RECORDS FOR THE EXERCISE -
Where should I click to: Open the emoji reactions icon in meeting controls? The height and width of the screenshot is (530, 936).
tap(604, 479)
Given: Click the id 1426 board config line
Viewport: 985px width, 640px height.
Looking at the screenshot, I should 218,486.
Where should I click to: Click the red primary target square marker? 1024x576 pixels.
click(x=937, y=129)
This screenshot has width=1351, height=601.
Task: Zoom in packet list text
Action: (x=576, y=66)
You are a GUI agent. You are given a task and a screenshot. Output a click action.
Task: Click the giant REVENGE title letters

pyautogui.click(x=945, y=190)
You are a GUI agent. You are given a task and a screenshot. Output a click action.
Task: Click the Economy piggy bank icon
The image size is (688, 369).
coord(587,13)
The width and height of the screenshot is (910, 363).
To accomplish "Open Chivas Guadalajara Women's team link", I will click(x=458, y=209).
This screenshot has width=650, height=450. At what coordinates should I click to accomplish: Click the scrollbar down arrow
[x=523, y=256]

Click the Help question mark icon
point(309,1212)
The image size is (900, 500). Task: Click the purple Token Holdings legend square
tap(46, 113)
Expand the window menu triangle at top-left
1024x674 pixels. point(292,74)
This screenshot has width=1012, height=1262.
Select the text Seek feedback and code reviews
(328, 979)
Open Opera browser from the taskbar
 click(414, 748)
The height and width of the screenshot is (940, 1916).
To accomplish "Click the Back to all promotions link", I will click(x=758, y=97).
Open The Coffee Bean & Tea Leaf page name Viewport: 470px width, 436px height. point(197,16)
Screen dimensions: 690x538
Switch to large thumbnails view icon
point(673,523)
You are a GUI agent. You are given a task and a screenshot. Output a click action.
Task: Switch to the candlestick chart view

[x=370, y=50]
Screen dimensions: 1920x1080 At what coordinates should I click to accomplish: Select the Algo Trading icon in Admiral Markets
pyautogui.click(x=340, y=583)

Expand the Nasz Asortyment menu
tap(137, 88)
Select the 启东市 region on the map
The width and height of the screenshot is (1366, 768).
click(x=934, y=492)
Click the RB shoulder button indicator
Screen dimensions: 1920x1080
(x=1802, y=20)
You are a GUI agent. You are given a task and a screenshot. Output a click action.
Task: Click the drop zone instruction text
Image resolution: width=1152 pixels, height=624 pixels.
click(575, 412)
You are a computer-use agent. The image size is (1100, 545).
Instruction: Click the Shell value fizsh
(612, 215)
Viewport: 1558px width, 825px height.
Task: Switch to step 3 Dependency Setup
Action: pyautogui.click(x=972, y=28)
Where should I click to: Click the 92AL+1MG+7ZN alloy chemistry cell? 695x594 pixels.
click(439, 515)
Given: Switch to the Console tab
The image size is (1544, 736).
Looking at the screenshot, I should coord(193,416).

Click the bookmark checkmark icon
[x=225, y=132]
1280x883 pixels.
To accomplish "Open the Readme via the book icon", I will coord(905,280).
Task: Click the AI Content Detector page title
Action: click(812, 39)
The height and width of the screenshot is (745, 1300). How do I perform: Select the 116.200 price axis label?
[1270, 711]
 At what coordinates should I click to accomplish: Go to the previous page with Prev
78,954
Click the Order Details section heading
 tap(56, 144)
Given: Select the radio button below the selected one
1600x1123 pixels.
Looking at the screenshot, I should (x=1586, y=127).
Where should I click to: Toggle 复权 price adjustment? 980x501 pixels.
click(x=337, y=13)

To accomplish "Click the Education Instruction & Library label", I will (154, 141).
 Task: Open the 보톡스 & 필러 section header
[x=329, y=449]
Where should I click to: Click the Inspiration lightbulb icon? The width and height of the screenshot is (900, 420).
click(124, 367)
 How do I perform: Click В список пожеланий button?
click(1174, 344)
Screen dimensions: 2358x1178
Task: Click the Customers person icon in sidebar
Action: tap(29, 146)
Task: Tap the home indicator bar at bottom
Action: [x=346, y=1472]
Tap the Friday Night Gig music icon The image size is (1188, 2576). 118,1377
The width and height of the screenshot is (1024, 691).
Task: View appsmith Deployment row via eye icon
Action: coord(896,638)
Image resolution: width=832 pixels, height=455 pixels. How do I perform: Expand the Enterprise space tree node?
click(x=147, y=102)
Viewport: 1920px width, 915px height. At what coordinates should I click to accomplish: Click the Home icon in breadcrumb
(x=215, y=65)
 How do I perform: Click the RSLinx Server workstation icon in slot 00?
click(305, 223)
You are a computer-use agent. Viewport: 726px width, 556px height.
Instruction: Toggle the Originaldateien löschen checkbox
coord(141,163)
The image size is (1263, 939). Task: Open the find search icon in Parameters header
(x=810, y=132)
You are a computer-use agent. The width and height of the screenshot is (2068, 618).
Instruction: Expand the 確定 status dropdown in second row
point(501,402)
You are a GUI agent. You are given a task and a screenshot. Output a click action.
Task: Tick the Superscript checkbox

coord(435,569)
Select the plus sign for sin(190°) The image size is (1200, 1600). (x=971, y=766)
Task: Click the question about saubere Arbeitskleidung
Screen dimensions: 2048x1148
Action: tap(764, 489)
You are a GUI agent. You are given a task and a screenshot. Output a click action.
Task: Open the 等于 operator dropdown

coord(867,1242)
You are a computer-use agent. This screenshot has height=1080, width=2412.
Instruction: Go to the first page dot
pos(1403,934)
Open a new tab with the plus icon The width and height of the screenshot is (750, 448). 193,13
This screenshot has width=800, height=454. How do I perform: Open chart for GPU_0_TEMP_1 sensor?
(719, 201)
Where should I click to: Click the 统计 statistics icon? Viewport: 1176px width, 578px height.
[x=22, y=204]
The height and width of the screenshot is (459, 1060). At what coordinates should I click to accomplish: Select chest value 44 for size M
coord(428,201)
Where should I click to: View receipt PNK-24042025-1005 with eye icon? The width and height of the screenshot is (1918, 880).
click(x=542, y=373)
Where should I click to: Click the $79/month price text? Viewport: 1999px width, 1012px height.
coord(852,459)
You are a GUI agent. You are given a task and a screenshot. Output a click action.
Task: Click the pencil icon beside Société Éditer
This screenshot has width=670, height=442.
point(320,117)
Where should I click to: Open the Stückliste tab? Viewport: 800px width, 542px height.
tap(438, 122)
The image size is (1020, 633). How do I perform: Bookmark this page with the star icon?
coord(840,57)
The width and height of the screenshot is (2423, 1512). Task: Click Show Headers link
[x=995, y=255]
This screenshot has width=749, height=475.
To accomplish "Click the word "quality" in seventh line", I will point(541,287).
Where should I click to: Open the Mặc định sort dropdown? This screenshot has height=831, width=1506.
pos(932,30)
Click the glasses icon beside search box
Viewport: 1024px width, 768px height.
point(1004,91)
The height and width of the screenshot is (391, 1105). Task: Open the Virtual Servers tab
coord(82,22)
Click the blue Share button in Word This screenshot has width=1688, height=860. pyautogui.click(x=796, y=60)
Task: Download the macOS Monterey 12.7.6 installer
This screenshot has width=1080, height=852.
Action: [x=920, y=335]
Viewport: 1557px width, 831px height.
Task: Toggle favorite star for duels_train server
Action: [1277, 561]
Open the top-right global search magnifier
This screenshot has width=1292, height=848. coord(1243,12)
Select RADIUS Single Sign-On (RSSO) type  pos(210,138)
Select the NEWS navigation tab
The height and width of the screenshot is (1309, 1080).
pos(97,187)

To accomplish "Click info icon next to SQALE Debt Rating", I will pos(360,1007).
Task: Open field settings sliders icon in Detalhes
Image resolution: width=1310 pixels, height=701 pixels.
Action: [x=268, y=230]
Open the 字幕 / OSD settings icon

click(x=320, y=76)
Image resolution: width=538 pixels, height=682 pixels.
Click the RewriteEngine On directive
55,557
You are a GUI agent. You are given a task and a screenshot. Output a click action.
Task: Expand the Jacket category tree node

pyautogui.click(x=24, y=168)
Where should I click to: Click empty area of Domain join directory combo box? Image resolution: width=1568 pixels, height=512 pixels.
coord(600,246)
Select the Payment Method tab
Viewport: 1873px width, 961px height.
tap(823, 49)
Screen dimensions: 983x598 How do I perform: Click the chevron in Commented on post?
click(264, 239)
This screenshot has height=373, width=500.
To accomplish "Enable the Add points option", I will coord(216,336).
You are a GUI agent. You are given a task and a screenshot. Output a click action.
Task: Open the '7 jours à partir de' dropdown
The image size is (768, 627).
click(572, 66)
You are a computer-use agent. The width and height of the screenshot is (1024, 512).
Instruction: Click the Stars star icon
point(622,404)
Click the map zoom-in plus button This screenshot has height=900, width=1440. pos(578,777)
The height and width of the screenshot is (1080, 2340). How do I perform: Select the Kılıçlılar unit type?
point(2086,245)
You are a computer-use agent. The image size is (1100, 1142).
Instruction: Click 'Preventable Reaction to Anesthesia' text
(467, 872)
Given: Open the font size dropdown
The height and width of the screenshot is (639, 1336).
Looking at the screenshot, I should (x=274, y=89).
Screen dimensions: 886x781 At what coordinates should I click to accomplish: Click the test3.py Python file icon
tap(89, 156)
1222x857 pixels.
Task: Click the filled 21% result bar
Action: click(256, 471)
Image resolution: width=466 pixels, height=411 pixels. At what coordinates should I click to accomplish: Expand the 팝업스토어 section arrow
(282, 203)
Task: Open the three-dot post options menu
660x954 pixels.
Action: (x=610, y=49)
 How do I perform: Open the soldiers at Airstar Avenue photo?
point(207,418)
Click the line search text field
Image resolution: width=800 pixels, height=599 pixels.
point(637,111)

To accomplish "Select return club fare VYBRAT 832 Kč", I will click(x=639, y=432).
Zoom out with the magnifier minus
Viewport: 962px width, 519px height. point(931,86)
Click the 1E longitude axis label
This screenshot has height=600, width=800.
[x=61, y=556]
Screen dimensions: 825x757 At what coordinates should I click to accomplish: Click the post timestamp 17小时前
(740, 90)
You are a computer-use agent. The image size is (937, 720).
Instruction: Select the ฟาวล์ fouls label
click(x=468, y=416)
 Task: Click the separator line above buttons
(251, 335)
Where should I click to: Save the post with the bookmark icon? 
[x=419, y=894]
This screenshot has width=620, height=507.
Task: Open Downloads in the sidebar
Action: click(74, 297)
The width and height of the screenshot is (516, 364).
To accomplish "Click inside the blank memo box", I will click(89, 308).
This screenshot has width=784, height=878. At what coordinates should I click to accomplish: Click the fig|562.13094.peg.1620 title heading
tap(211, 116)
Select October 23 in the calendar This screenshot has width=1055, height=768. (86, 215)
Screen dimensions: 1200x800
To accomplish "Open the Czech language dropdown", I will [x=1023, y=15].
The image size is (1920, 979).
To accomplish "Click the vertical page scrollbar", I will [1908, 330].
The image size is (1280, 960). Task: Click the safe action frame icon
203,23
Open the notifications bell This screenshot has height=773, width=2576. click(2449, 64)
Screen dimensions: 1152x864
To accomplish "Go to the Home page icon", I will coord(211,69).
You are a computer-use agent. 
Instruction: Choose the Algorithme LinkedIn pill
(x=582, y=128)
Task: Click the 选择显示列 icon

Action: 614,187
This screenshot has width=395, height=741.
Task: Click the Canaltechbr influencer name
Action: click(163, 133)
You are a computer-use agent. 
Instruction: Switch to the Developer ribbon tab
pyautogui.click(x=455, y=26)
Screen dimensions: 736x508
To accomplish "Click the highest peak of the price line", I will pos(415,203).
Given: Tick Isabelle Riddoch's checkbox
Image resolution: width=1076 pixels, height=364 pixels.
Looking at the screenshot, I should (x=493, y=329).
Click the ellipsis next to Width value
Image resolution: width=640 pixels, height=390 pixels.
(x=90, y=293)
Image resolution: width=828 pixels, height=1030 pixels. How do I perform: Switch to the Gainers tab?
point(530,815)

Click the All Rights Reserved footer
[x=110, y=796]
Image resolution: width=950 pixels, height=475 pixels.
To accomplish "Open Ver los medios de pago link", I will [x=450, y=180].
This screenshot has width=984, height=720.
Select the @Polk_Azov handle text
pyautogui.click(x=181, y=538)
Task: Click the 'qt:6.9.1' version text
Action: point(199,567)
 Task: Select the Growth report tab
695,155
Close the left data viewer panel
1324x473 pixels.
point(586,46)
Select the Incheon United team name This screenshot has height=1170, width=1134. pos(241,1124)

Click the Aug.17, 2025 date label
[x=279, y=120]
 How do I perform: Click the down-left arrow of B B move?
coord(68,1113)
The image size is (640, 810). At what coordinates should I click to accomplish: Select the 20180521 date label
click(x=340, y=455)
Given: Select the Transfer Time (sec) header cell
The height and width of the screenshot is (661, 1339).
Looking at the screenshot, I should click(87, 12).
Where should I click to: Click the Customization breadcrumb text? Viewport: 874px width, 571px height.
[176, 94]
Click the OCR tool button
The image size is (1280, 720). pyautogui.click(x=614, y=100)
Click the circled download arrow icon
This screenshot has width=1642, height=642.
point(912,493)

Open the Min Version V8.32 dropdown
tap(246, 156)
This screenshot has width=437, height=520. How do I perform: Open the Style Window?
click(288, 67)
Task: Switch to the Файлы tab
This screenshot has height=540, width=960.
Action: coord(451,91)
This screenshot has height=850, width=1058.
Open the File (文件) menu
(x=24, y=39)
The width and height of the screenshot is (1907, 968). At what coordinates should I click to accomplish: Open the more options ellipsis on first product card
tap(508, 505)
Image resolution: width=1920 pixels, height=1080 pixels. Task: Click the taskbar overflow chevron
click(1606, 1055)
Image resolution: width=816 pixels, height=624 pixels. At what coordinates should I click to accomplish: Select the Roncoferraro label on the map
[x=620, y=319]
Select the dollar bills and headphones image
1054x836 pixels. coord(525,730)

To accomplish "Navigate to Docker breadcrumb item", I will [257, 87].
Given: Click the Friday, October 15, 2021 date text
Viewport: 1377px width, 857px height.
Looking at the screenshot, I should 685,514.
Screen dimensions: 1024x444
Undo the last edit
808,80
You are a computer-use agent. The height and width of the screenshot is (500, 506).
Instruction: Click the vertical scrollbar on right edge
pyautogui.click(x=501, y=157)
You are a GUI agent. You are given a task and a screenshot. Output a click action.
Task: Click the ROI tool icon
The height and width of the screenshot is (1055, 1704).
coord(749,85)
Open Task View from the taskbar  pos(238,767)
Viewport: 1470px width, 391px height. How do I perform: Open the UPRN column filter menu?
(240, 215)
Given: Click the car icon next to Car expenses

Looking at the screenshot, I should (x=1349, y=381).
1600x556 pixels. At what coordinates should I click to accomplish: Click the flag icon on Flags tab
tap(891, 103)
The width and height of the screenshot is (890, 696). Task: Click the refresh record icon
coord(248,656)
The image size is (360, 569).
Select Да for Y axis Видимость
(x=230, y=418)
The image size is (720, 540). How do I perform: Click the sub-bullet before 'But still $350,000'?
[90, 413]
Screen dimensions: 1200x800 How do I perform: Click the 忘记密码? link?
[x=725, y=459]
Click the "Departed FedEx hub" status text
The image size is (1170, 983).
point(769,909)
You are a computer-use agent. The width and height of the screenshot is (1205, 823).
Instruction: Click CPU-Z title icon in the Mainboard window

DIRECTIONS FOR THIS TASK - Copy out each line of the material in which the word "field" turns up.

EXERCISE ANSWER -
Task: Open field settings sliders icon in Detalhes
Click the line search text field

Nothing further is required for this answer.